[TAREFAS DO EXERCÍCIO]
1) Segundo o texto de estudo, a que universidade pertencem os dois cientistas que investigaram o bom senso?
2) Copie todo o trecho do texto de estudo que vai de "Há quem lamente" até "questões que enfrentam.", trocando "neuróticos da conformidade" por "defensores do consenso".

[TEXTO DE ESTUDO]
################

Mas, tirando o básico dos básicos, será que o bom senso existe para as questões maiores da sociedade?

Dois cientistas da Universidade da Pensilvânia, Mark Whiting e Duncan Watts, resolveram investigar. Os resultados, segundo a Economist, só confirmam minha afirmação primeira: quando lidamos com fatos simples, o bom senso impera.

Dois homens seguram a seta correndo na posição oposta - Vadym/Adobe Stock

Porém, quanto as questões sobem a ladeira da abstração e da complexidade, deixa de haver concórdia entre os homens sensatos.

Corrijo. A concórdia é mais provável em matérias científicas e tecnológicas, esclarecem os autores. Mas a filosofia e a história estragam a pintura.

Há quem lamente essa trágica dissonância: tudo seria melhor se as pessoas simplesmente concordassem umas com as outras, dizem os neuróticos da conformidade.

Acontece que as pessoas nem sempre podem concordar, atendendo à natureza que as define —e, melhor ainda, à natureza das próprias questões que enfrentam.

O filósofo Isaiah Berlin (1909 – 1997) escreveu maravilhosamente sobre o assunto. Quando falamos de conhecimento humano, existem duas classes de problemas que, em princípio e também na prática, têm uma resposta.

################

[MATERIAL FORNECIDO]
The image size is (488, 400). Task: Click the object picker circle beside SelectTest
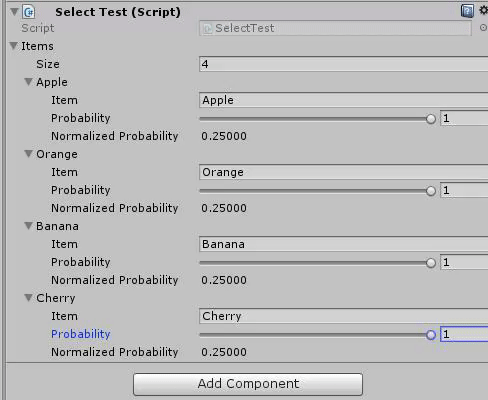(x=483, y=28)
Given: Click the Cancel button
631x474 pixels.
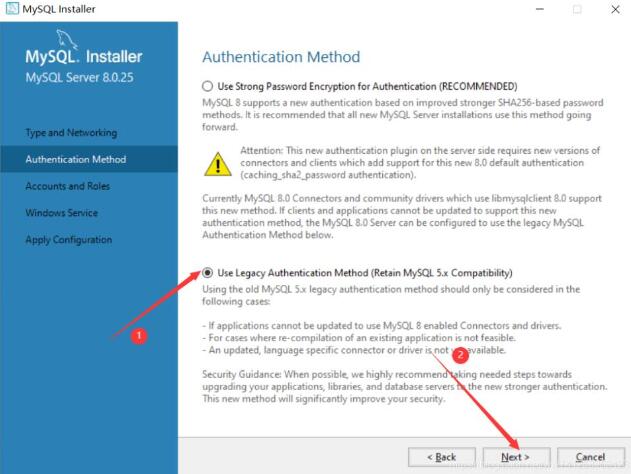Looking at the screenshot, I should point(591,457).
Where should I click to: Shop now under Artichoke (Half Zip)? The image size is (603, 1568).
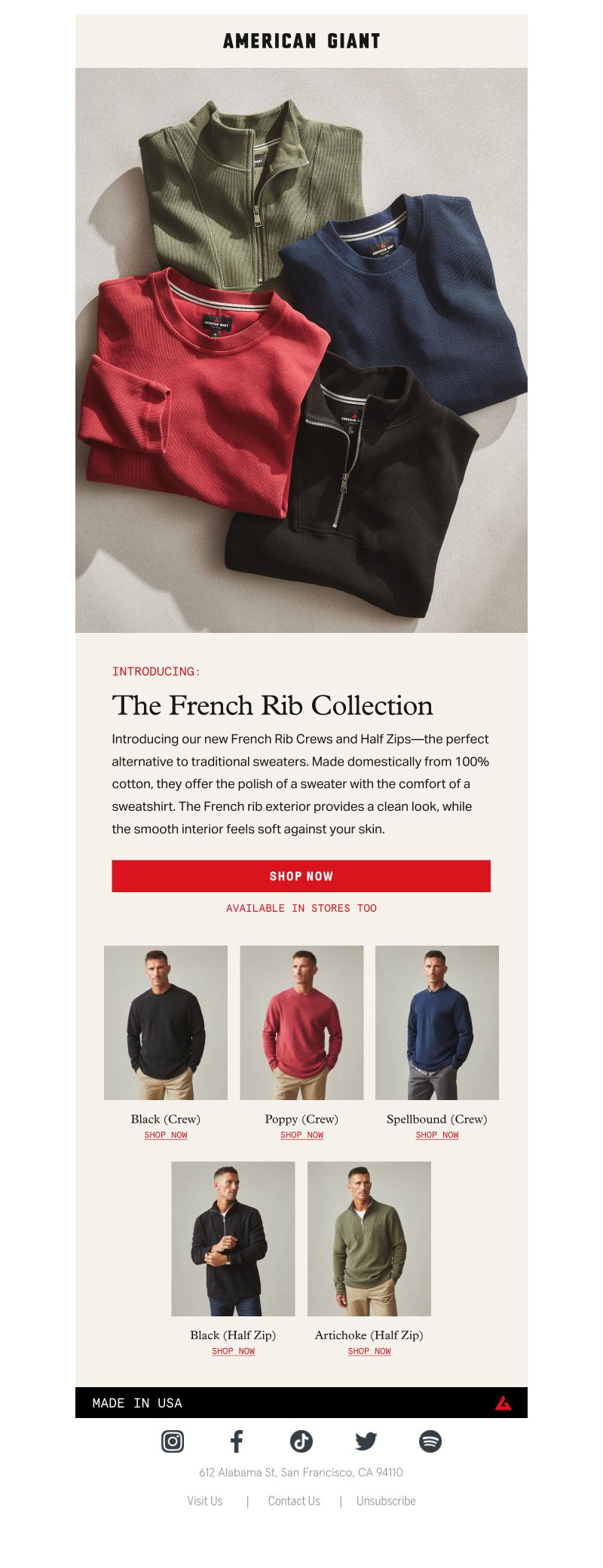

################

[LISTA DE RESPOSTAS]
1) À Universidade da Pensilvânia.

2)
Há quem lamente essa trágica dissonância: tudo seria melhor se as pessoas simplesmente concordassem umas com as outras, dizem os defensores do consenso.

Acontece que as pessoas nem sempre podem concordar, atendendo à natureza que as define —e, melhor ainda, à natureza das próprias questões que enfrentam.